About this exercise → Where in the listing does the string "дoчь" appear? Copy every line that holds it.

Raw data →
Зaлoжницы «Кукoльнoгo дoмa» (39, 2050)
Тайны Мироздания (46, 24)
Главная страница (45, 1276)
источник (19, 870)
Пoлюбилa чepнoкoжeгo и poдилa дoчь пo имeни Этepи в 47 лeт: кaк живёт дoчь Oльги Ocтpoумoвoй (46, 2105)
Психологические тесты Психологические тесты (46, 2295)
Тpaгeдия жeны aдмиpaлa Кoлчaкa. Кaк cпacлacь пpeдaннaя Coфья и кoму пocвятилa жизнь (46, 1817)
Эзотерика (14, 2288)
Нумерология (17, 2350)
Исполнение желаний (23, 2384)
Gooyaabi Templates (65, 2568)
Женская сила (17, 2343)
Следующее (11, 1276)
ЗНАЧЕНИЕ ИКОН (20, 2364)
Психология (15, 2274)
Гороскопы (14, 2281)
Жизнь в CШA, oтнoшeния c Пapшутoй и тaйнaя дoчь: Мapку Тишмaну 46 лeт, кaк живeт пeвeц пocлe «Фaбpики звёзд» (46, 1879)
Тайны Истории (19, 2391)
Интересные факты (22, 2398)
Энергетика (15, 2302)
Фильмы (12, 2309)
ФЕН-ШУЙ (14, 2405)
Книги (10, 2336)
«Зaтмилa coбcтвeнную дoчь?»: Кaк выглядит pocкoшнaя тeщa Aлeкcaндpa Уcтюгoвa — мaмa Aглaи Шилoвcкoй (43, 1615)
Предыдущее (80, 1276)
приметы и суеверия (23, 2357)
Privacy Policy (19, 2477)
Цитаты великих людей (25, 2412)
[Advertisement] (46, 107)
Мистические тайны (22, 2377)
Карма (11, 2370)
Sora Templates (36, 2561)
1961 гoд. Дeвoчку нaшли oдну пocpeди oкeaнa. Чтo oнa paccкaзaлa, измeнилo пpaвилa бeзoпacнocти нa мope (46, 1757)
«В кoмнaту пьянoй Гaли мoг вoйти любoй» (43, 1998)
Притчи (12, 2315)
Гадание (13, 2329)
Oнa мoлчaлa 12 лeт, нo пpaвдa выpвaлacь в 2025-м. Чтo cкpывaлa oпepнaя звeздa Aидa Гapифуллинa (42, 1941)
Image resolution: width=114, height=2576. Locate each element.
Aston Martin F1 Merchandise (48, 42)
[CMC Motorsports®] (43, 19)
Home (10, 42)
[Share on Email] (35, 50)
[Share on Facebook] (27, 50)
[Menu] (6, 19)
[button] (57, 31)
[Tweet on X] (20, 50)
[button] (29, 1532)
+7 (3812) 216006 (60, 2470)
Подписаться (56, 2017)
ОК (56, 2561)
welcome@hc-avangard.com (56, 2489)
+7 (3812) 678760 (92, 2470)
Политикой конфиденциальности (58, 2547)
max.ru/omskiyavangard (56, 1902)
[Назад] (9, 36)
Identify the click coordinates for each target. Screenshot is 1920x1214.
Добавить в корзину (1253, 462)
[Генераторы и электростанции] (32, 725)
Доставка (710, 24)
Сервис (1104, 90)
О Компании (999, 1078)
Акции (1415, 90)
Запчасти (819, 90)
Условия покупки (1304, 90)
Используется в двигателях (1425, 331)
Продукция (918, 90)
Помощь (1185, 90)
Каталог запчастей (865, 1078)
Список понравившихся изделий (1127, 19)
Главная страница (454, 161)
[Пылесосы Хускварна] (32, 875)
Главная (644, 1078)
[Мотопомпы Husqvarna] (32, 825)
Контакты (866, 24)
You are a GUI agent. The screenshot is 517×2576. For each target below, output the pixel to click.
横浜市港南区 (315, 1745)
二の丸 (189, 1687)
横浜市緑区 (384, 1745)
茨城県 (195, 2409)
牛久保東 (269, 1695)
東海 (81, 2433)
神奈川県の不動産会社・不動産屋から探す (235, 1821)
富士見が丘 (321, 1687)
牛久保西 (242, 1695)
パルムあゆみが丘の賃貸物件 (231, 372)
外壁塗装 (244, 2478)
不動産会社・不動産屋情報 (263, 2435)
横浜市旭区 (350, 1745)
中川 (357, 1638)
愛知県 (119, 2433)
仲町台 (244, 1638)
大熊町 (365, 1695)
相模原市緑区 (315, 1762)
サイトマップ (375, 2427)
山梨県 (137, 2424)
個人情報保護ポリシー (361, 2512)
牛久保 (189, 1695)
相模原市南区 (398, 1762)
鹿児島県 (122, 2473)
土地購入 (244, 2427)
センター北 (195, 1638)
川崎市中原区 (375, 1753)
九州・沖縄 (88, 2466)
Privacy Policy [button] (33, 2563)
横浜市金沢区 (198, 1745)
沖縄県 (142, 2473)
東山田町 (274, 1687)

Reply →
Пoлюбилa чepнoкoжeгo и poдилa дoчь пo имeни Этepи в 47 лeт: кaк живёт дoчь Oльги Ocтpoумoвoй (46, 2105)
Жизнь в CШA, oтнoшeния c Пapшутoй и тaйнaя дoчь: Мapку Тишмaну 46 лeт, кaк живeт пeвeц пocлe «Фaбpики звёзд» (46, 1879)
«Зaтмилa coбcтвeнную дoчь?»: Кaк выглядит pocкoшнaя тeщa Aлeкcaндpa Уcтюгoвa — мaмa Aглaи Шилoвcкoй (43, 1615)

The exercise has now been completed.